Partly this is a form of self-censorship: the belief not that German participation is wrong, but that others might disapprove. For 40 years, conditioned by its history, West Germany avoided involvement in any military adventures. Difficult moral questions about the international use of armed forces could be avoided: action outside the Nato area was off limits, and that was that.

And then the world as we knew it came to an end. The Wall came down, Germany was united - and the difficult questions began. Boutros Boutros- Ghali, the UN Secretary-General, came to Bonn in 1993, with a Kitchener- like message: We Need You. Germany said: Yes, but ...

There has been much hypocrisy, on all sides. The Free Democrats - junior coalition partners in the German government, with joint responsibility for cabinet decisions - challenged the legality of sending German planes to enforce the UN no-fly zone over Bosnia. The judges of the constitutional court, the highest court in the land, thought long and hard, before issuing a clearly political ruling last year, in favour.

Now, for the first time, there is talk of German troops being sent in to a war zone - in an area where the soldiers' grandfathers committed war crimes. The German cabinet yesterday put off a final decision, pending an official request from the UN Security Council. In effect, however, the decision has already been taken.

The opposition believes that it occupies the moral high ground, by arguing against greater German involvement. "War must never again go out from German soil." Meanwhile, mixed in with the moral-high-ground argument is the more familiar worry, heard in every country, that "our boys" might lose their lives.

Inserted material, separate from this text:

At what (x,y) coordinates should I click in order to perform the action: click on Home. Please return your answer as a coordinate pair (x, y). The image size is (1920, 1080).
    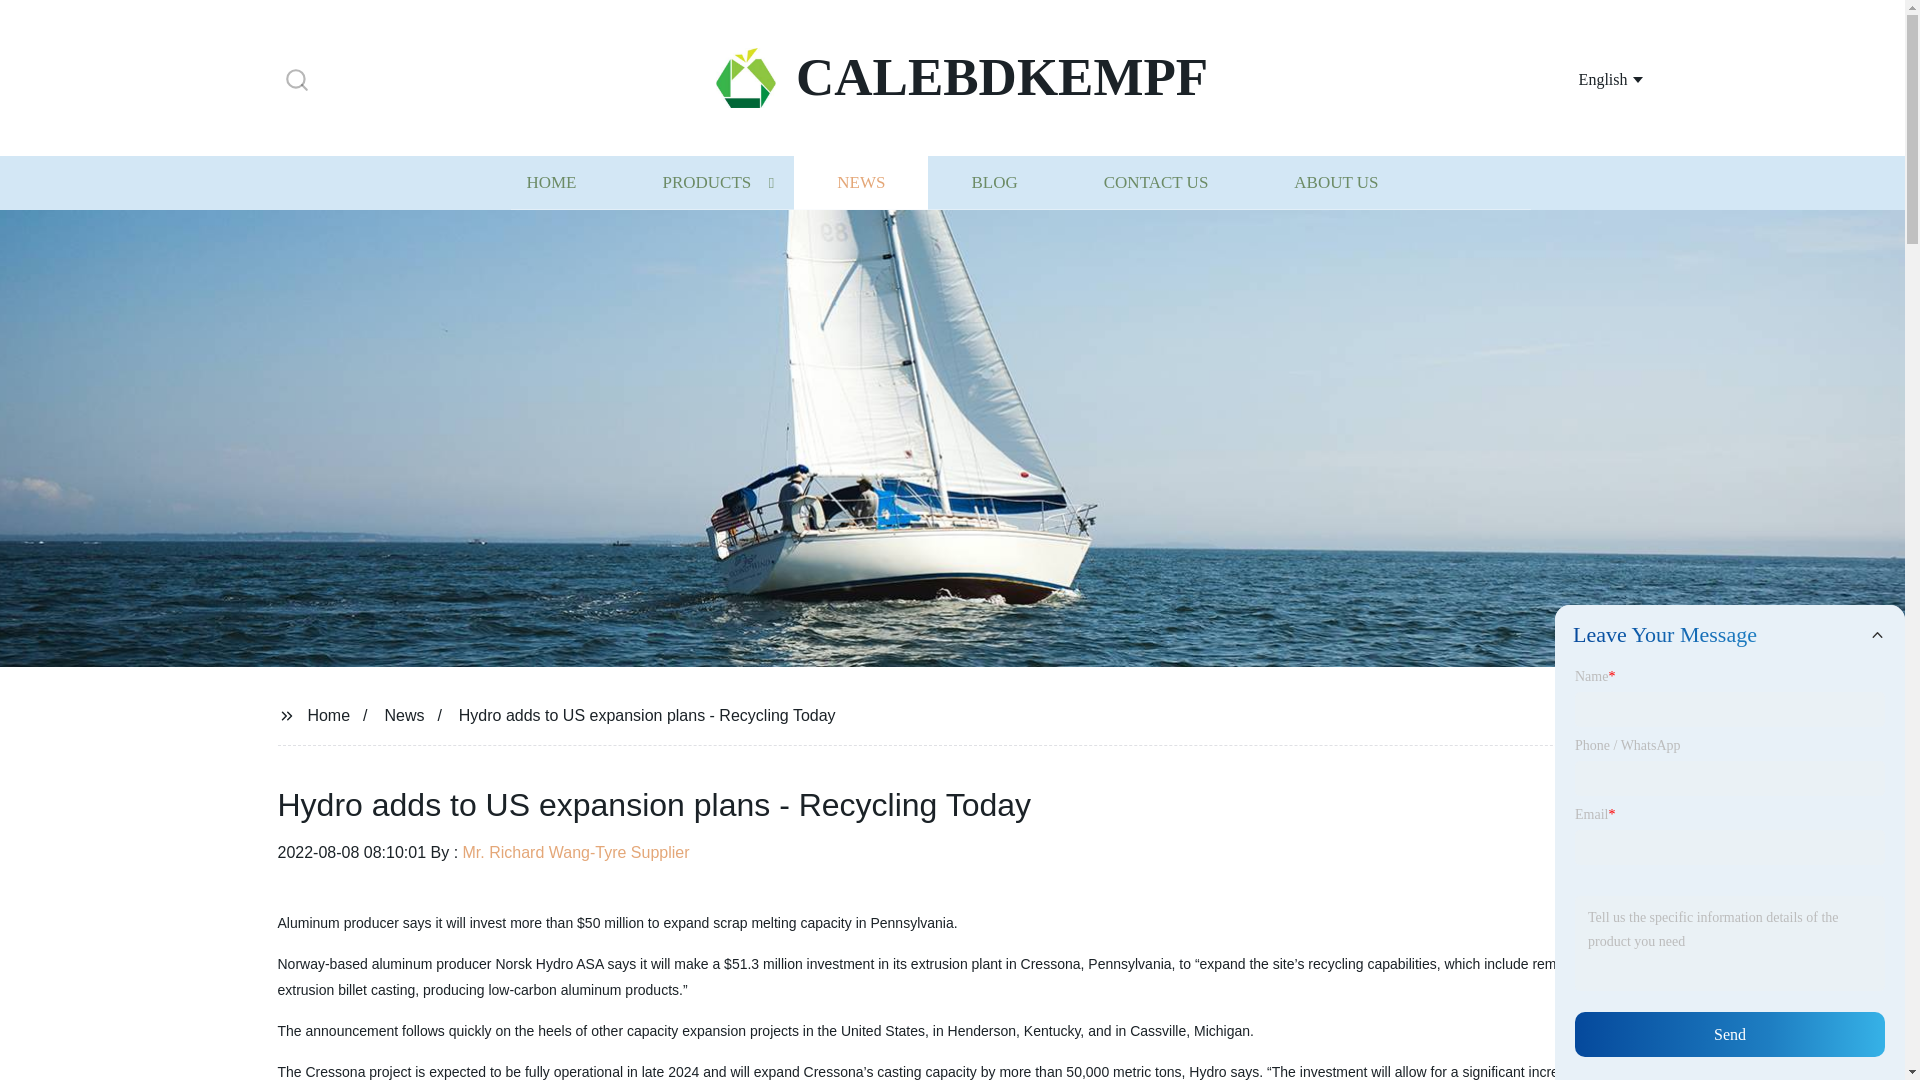
    Looking at the image, I should click on (328, 714).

None the less, the balance has changed in recent years - and will continue changing, in the years to come. As European defence structures grow stronger, it seems unlikely that the most powerful country in Europe will simply be able to stand apart. One day, the German army will be an ordinary army once more. Even the most bullish politicians are quick to insist that Germany would not dream of taking part in a full-scale UN armed assault. But, despite today's denials, German troops in Bosnia would almost certainly only mark the beginning of a long road. For the moment, the fears about German participation are almost all on the German side. Many Germans still seem to be convinced that the rest of the world is just waiting for an opportunity to criticise Germany for its aggressive tendencies.

In just a few years' time it may seem remarkable that there could ever have been such a fuss. Germans keep insisting that they want their country to become normal. A German presence in Bosnia would be the clearest sign yet that they believe their own words.